A study of the ion–molecule half reactions O+2(ã4Πu, v)⋅⋅⋅(O2)m→O+2m+1+O, m = 1, 2, or 3, using the molecular beam photoionization method

Abstract

The photoionization efficiency (PIE) curve for (O₂)⁺₂ has been obtained in the region 650–1 080 Å using the molecular beam photoionization method. The ionization energy (IE) for (O₂)₂ is determined to be 11.66±0.03 eV. From the measured IE for (O₂)⁺₂, the known IE for O₂, and the estimated dissociation energy (0.01 eV) of (O₂)₂, the binding energy for (O₂)⁺₂ is deduced to be 0.42±0.03 eV. Comparisons of the PIE spectra for O⁺₂ and (O₂)⁺_m, where m = 2, 3, and 4 indicate that the excited dimer complexes O^*₂(n,v)⋅(O₂)_m (m = 1, 2, and 3) formed in this wavelength region are almost completely dissociative, and the cluster ions are predominately formed by the direct photoionization processes (O₂)_{m = 2, 3, or 4}+hn→(O₂)⁺_{m = 2, 3, or 4}+e.

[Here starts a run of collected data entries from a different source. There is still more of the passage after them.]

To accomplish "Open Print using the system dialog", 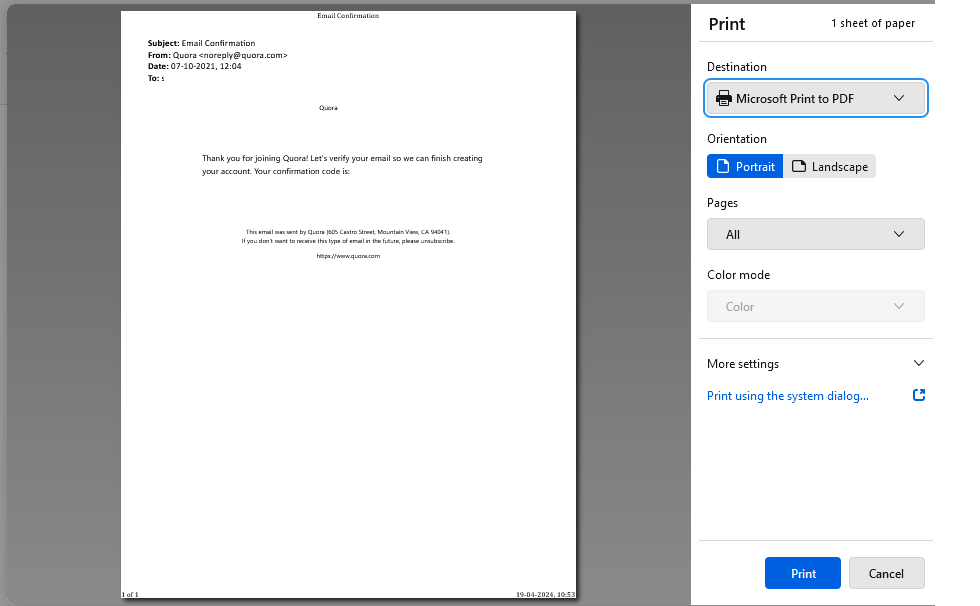I will click(x=787, y=395).
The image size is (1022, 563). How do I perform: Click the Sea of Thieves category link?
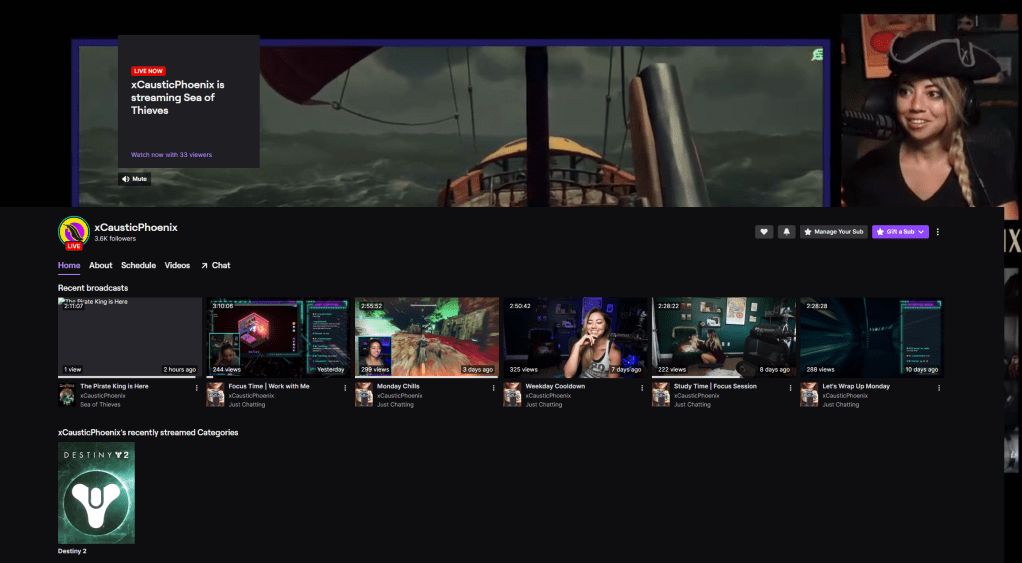100,405
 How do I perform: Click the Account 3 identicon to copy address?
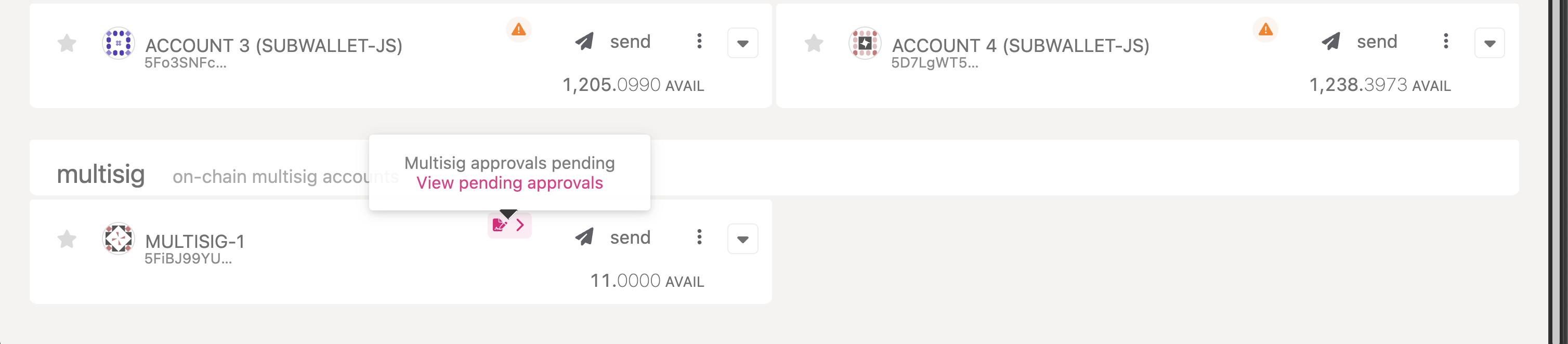118,43
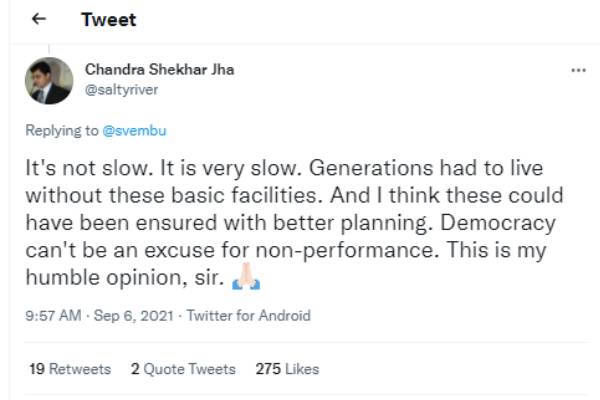
Task: Click Chandra Shekhar Jha's profile picture
Action: tap(48, 81)
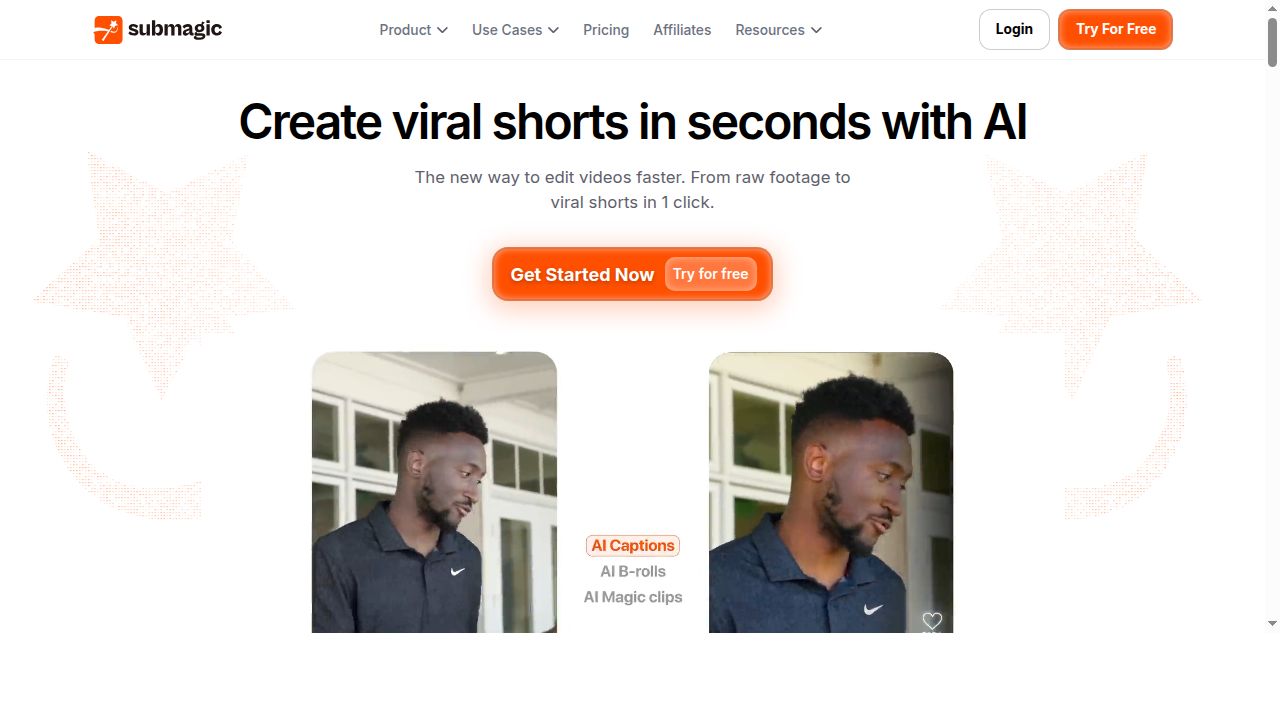Image resolution: width=1280 pixels, height=720 pixels.
Task: Click the Submagic logo icon
Action: coord(108,30)
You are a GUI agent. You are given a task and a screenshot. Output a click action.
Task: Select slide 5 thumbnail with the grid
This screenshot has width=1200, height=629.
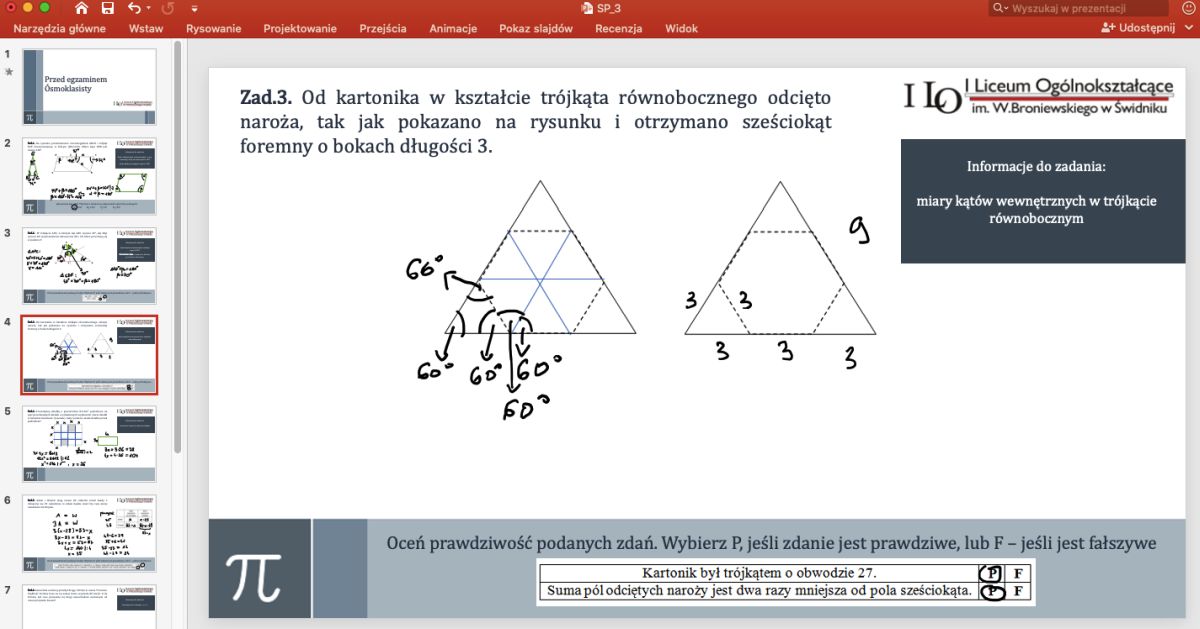pos(89,443)
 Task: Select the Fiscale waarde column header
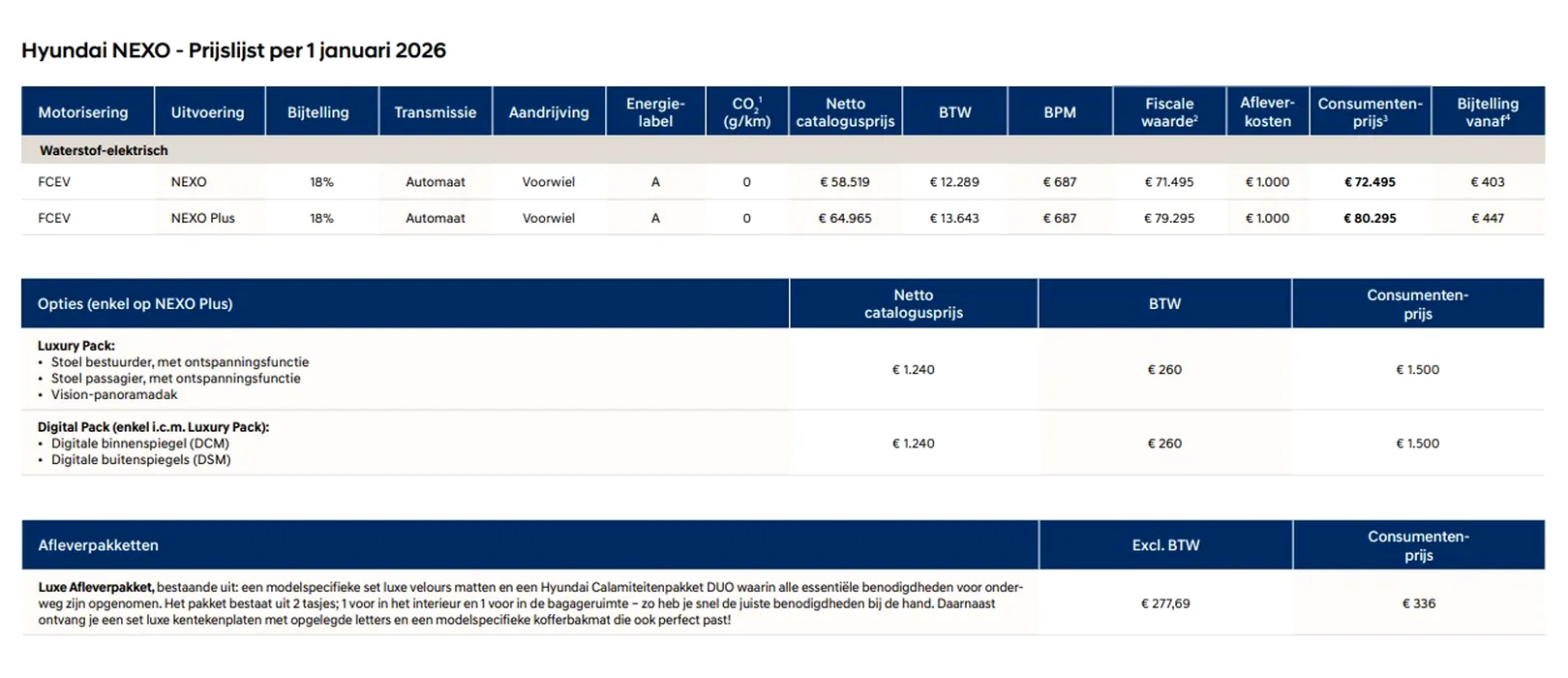pyautogui.click(x=1169, y=112)
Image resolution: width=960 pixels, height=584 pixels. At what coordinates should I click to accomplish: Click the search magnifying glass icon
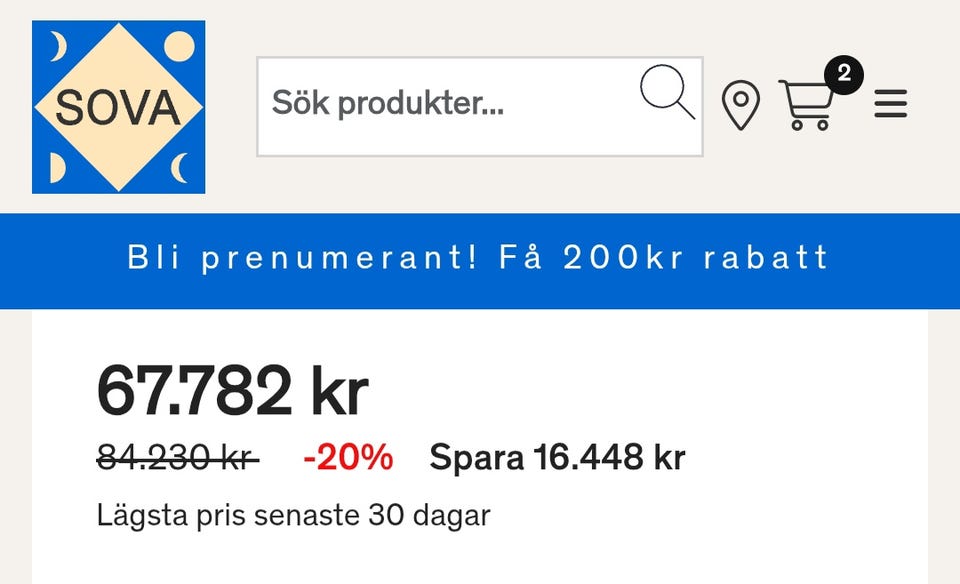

The PIE curves for O⁺₃, O⁺₅, and O⁺₇ are measured in the region 650–780 Å. The appearance energy 16.66±0.03 eV (744±1.5 Å) for O⁺₃ is found to be consistent with a zero activation energy for the ion‐molecule reaction O⁺₂(X̃²R_g)+O₂→O⁺₃+O. The appearance energy for O⁺₅ is determined to be 16.41±0.06 eV (755.5±3 Å). This value has allowed the determination of a binding energy of 0.26 eV for O⁺₃⋅O₂. The nearly structureless PIE spectra observed for O⁺₃, O⁺₅, and O⁺₇ also suggests that these ions originate mainly from (O₂)⁺₂, (O₂)⁺₃, and (O₂)⁺₄ which are formed by direct ionization processes. Using the relative Franck–Condon factors for the O₂ ã⁴R_u←X̃³S⁻_g transitions, the relative reaction probabilities for the ion–molecule half reactions O⁺₂(ã²R_u, v)⋅(O₂)_m→O⁺_2m+1+O(m = 1, 2, and 3)—(1)—as a function of the vibrational quantum number v have been determined. The relative intensities of O⁺₃, O⁺₅, O⁺₇, and (O₂)⁺_{m = 2–4} observed in this experiment support the conclusion that the reaction probabilities of (1) with m = 2 and 3 are substantially larger than those with m = 1.